Most of the questions from Republicans were softballs, of course. Richard Lugar (R-IN) asked Crocker about David Brooks' September 4 column in the New York Times praising the efforts of "organic local actors" in bringing stability to Iraq. Crocker said sure, local actors can help bring stability, which was an easy answer to an easy question. Later in the hearing, Norm Coleman (R-MN) discussed the time he had spent with Petraeus in Iraq (a favorite topic of senators from both sides of the aisle) and asked whether there was an "objective measure" of the progress of reconciliation, something to take comfort in "when we have the next downturn" in Iraq. Crocker gave Coleman the answer he was looking for, saying that "Benchmarks are misleading indicators."

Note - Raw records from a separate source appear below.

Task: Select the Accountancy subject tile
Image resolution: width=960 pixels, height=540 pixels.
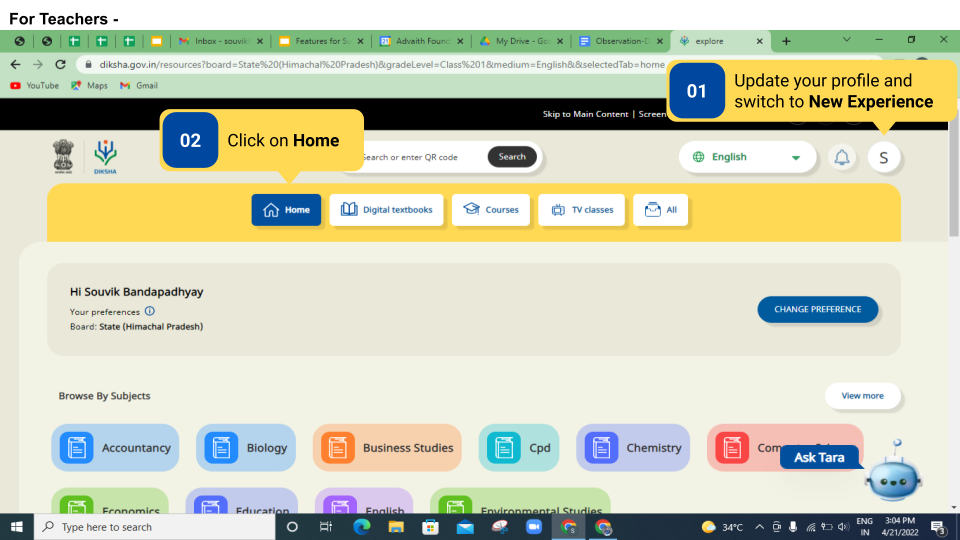Action: (115, 448)
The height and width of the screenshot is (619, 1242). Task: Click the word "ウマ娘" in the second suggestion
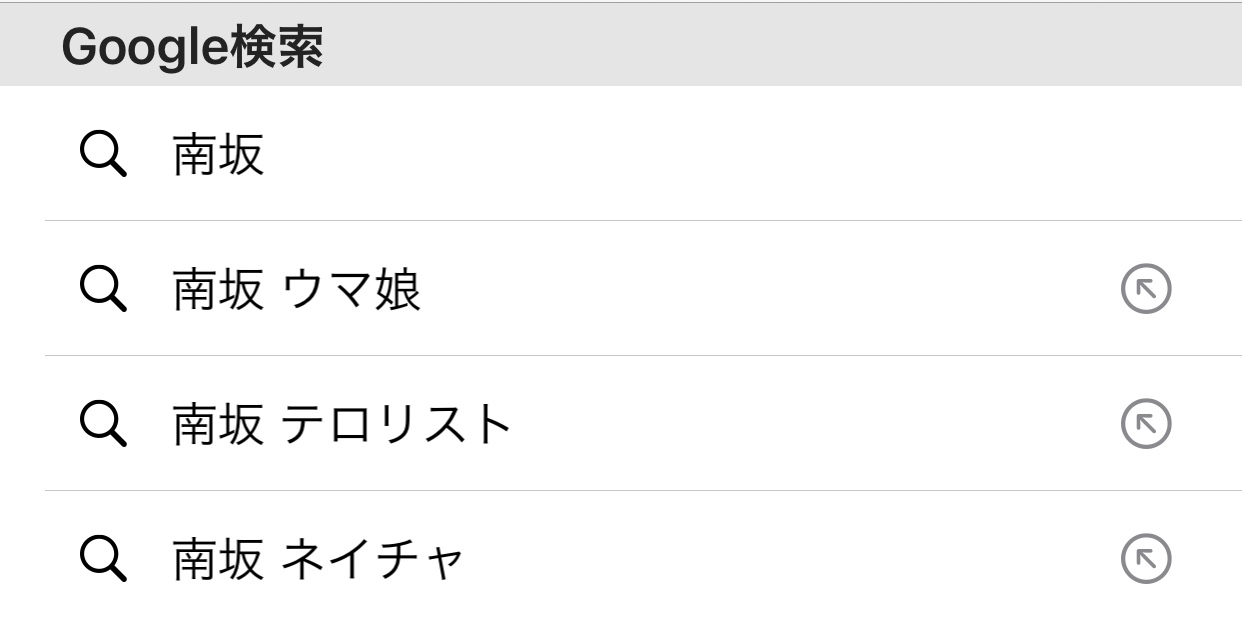[351, 291]
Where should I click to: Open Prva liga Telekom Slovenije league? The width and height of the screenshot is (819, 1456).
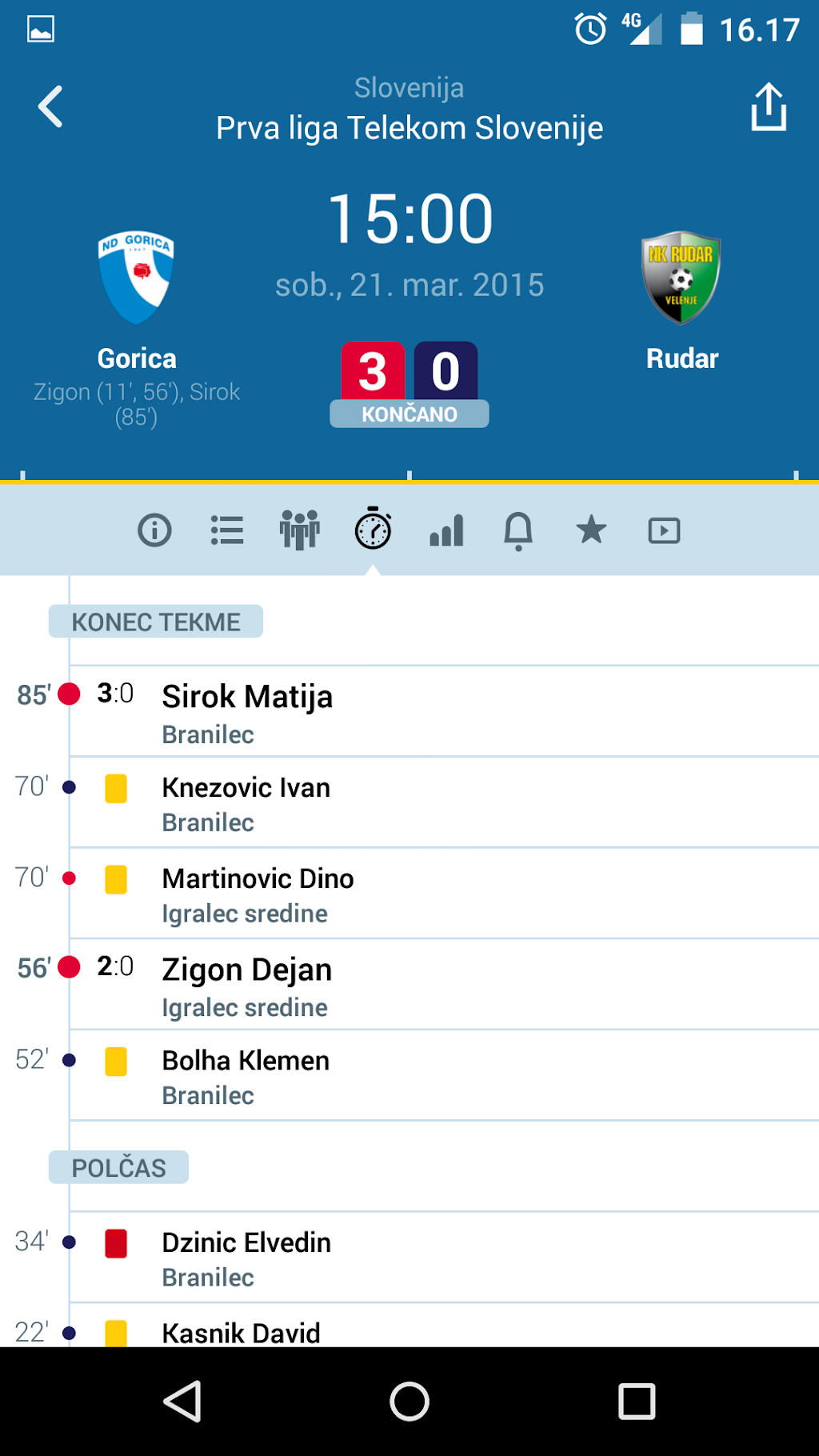coord(410,128)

Chuck Hagel (R-NE), a Republican war critic who recently announced his retirement, was especially harsh toward the witnesses, and prominently referenced an August 19 New York Times op-ed by seven non-commissioned officers in Iraq that criticized the "pursuit of incompatible policies to absurd ends." The only important concession he received was an acknowledgment from Crocker that "What happened in Anbar is politics." [The administration has repeatedly cited Anbar as an example of the surge's success, but Sunni Arabs in that area who have decided to fight with Americans and turn against Al Qaeda started to do so before the surge began.] Barack Obama (D-IL) used Crocker's own words against him later, saying "Anbar doesn't have anything to do with the surge."
Barbara Boxer (D-CA), Russ Feingold (D-WI), and Obama all spoke against the war at length and with a passion that was largely absent from yesterdays House hearings (New York's Rep. Ackerman being the notable exception). John Kerry (D-MA) and Claire McCaskill (D-MO) rehashed classic arguments against the war, but didn't exhibit the anger evident in the questions/speeches put forth by Boxer, Feingold, and Obama.
Despite all that's been made of the past two day's events in the media (and Mother Jones is far from innocent in this matter), the Petraeus/Crocker report is very unlikely to have a significant long-term impact on the war in Iraq. Those who are realistic about American domestic politics already know what Paul Richter wrote in the Los Angeles Times Tuesday: Bush wants to and probably will pass the war on to his successor. Senate Democrats don't have the votes to end the war and House Democrats are unwilling to cut funding.
It's not all bad for the Dems. If it's done anything, the Petraeus/Crocker report has hardened Republican support for the war. That's a problem for the GOP. Whatever the prospects are for long-term success in Iraq, the American people have run out of patience. Petraeus and Crocker repeatedly refused to predict more than six months ahead, but most of the war's remaining supporters have said they expect "success" in Iraq will require many more years of American involvement. Barring some kind of paradigm-shifting event, that's just not likely to happen. This kind of Republican stubbornness is going to hurt come election time.